### Exercise instructions
A: Sum up the excerpted passage below in two sentences.
B: According to the excerpted passage below, the transcription of which gene was increased by Mal-gluc?
C: Return the part of the excerpted passage below starting with "With his involvement" and going on through "or PTSD therapies.".

Excerpted passage: Begin

In a study released on February 2, 2018, scientists from the Icahn School of Medicine at Mount Sinai, led by Dr. Giulio Maria Pasinetti, described an extensive analysis of two novel grape-derived phytochemicals, or natural essential nutrients, dihydrocaffeic acid (DHCA) and malvidin-3'-O-glucoside (Mal-gluc), which might be developed as therapeutic agents for the treatment of depression. The study demonstrated that DHCA reversed improper epigenetic modifications that have been shown to promote the DNA transcription of numerous pro-inflammatory genes, such as interleukin 6 (IL-6). Mal-gluc was found to increase the transcription of the Rac1 gene, which influences the expression of genes responsible for synaptic plasticity in the brain. It was demonstrated that treatment with both DHCA and Mal-gluc is effective in attenuating depression-like phenotypes in a mouse model of increased systemic inflammation induced by transplantation of cells from the bone marrow of stress-susceptible mice. This Mount Sinai study provides novel preclinical evidence supporting the targeting of multiple key disease mechanisms through DNA epigenetic modification for the treatment of depression and strongly supports the need to test and identify novel compounds that target alternative pathologic mechanisms, such as inflammation and synaptic maladaptation, for individuals who are resistant to currently available treatments.

With his involvement at the Veterans Administration, Pasinetti and his lab identified biomarkers to help diagnose the two signature injuries of the recent wars in Iraq and Afghanistan: mild traumatic brain injury (mTBI) and post-traumatic stress disorder (PTSD). The focus was on four specific non-coding miRNA which were all found at significantly lower levels in those Veterans who had comorbid TBI plus PTSD, when compared to subjects who had only PTSD. The availability of such biomarkers could provide more precise benchmarks and outcome measures in clinical trials of different TBI or PTSD therapies.

Excerpted passage: End
Data shown: Begin

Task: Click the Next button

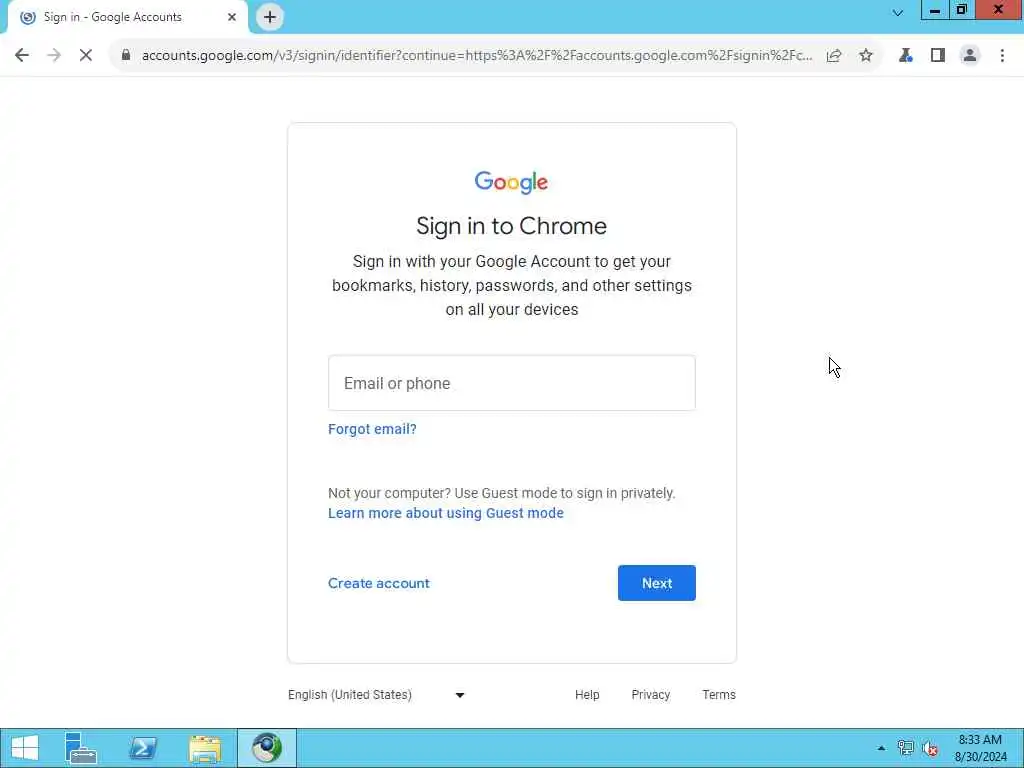Action: [657, 583]
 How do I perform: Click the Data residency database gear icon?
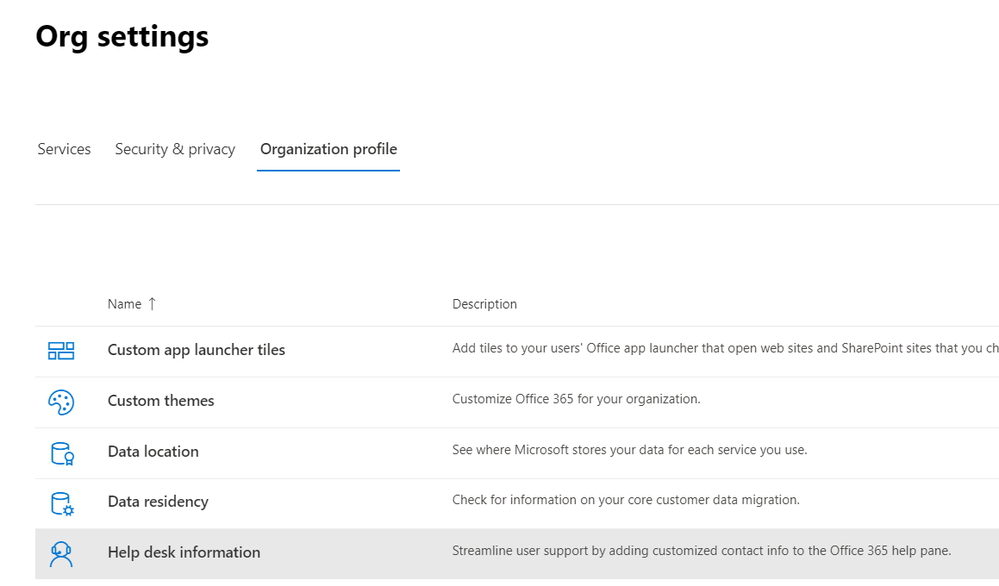(x=61, y=503)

Data shown: End

### Numbered responses
A: A Mount Sinai study released on February 2, 2018, and led by Dr. Giulio Maria Pasinetti found that two grape-derived phytochemicals, DHCA and Mal-gluc, attenuated depression-like phenotypes in a mouse model and might be developed as treatments for depression. Through work with the Veterans Administration, Pasinetti's lab also identified biomarkers, four non-coding miRNA, to help diagnose mild traumatic brain injury and post-traumatic stress disorder.

B: The Rac1 gene.

C:
With his involvement at the Veterans Administration, Pasinetti and his lab identified biomarkers to help diagnose the two signature injuries of the recent wars in Iraq and Afghanistan: mild traumatic brain injury (mTBI) and post-traumatic stress disorder (PTSD). The focus was on four specific non-coding miRNA which were all found at significantly lower levels in those Veterans who had comorbid TBI plus PTSD, when compared to subjects who had only PTSD. The availability of such biomarkers could provide more precise benchmarks and outcome measures in clinical trials of different TBI or PTSD therapies.